§ **Consigne**:
Répondez brièvement à ces questions sur l'extrait, s'il vous plaît.
(a) Quel ouvrage de Marx l'extrait cite-t-il pour contester l'idée de faire de lui un antisémite ?
(b) D'après l'extrait, de quel point de vue surtout trouve-t-on des éléments de socialisme dans le nazisme ?
(c) Quelle conviction de la plupart des courants européens se réclamant du socialisme à l'époque l'extrait mentionne-t-il ?

§ **Extrait fourni**:
Certains ont cité l'exemple de l'antisémitisme "de gauche". C'est intéressant, encore que pour toute personne ayant lu La Question Juive, faire de Marx un antisémite est une curieuse conception des choses. Pour aller vite, Marx y dit qu'avant d'être émancipé en tant que juifs, les juifs seront émancipés en tant que citoyens. Ou autrement dit, il fait de la question de l'appartenance religieuse une question secondaire, pour tout dire accessoire, qui doit céder la place à la notion de citoyenneté. Pour être un peu provocateur, je dirais qu'il est curieux d'accuser d'antisémitisme un auteur qui refuse de considérer la religion ou la "race" d'un individu, mais considère que tous ont droit aux mêmes Droits. Ce qui n'enlève rien, bien évidemment, à l'antisémitisme de certains auteurs socialistes du XIXè. Encore que j'ai cru lire certains reprochant à Sorel d'avoir inspiré les nazis et les staliniens. Curieux raisonnement historique que d'imputer à un auteur une interprétation de son oeuvre qui date de longtemps après sa mort. Les morts ne se défendant pas de ce qu'on leur faire dire, c'est pratique.
Il faut donc bien avoir en tête que le positionnement "gauche/droite" ne peut recouper les croyances idéologiques qu'à un moment donné, et selon certains critères et conditions. Mais vouloir ranger des idéologies relativement stables dans des catégories qui elles évoluent du tout au tout, jusqu'à "échanger leurs places" avec le temps, est une erreur intellectuelle d'ampleur.
Passons à la question, qu'on pourrait reformuler ainsi, je crois, dans l'esprit des premiers contributeurs à la discussion : "le nazisme est-il une forme de socialisme ?". Il est déjà plus aisé de raisonner avec une telle base de départ, puisqu'au lieu de comparer une chose quasi-immuable avec une autre constamment changeante, on compare deux choses quasi-immuables, ou plutôt, dont l'inscription dans le temps, le rythme d'évolution est équivalent.
Je laisse le soin aux spécialistes du forum de développer un argumentaire sur cette nouvelle base, pour ma part je ne peux, en tant qu'amateur intéressé, que faire une réponse de normand (pardon aux normands) : oui et non. Il y a de toute évidence des éléments de socialisme dans le nazisme, du point de vue de sa politique économique surtout. Cela dit, eu égard aux convictions de la plupart des courants se réclamant en Europe du socialisme à l'époque considérée, à savoir l'internationalisme (réel ou simplement discursif), il s'agit là d'une bien étrange sorte de socialisme... Il me semble, sans être un expert, qu'à dresser une liste de ce qui rapproche et de ce qui éloigne nazisme et socialisme (entendu en son sens le plus large, idéologique et non pas politique, donc englobant aussi bien les organisations socialistes que communistes) on aurait plutôt tendance à arriver à une majorité de dissemblances que de ressemblances. Mais je laisse le soin à d'autres de me corriger.

§ **Données fournies**:

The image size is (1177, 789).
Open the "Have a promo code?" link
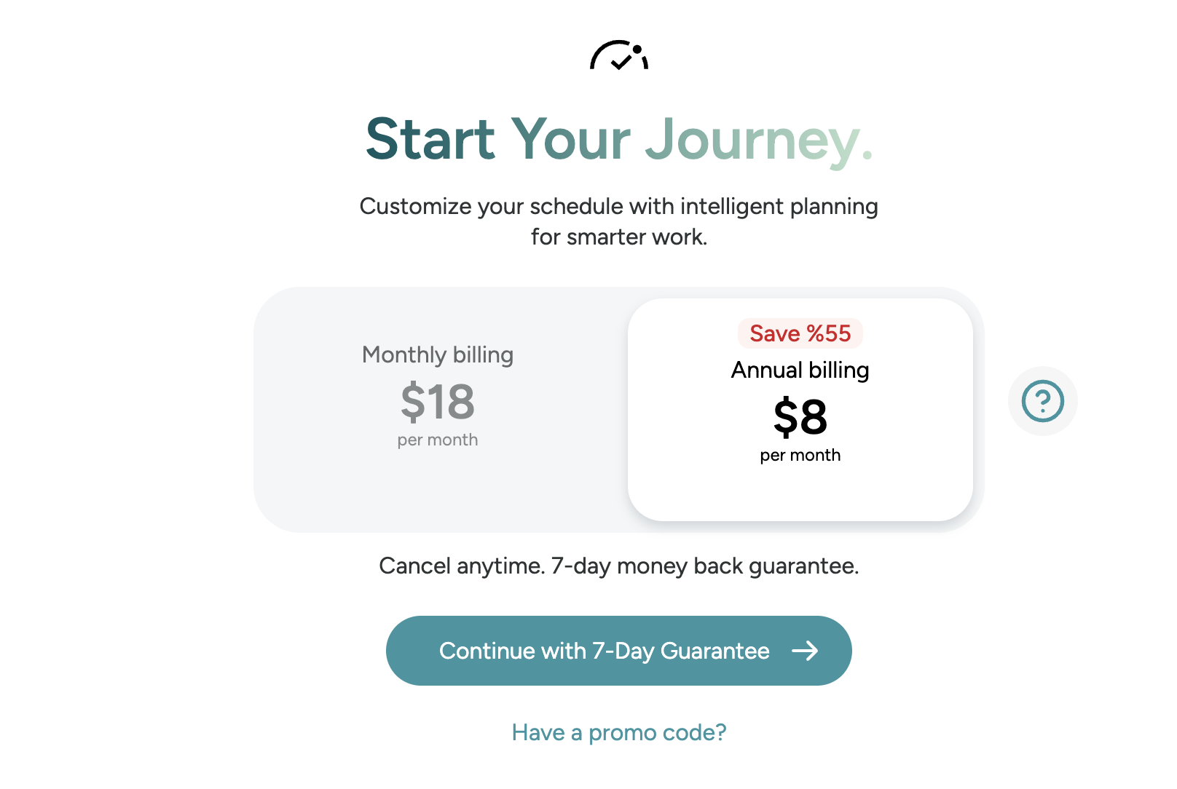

§ **Réponse attendue**:
(a) La Question Juive.
(b) Du point de vue de sa politique économique.
(c) L'internationalisme, réel ou simplement discursif.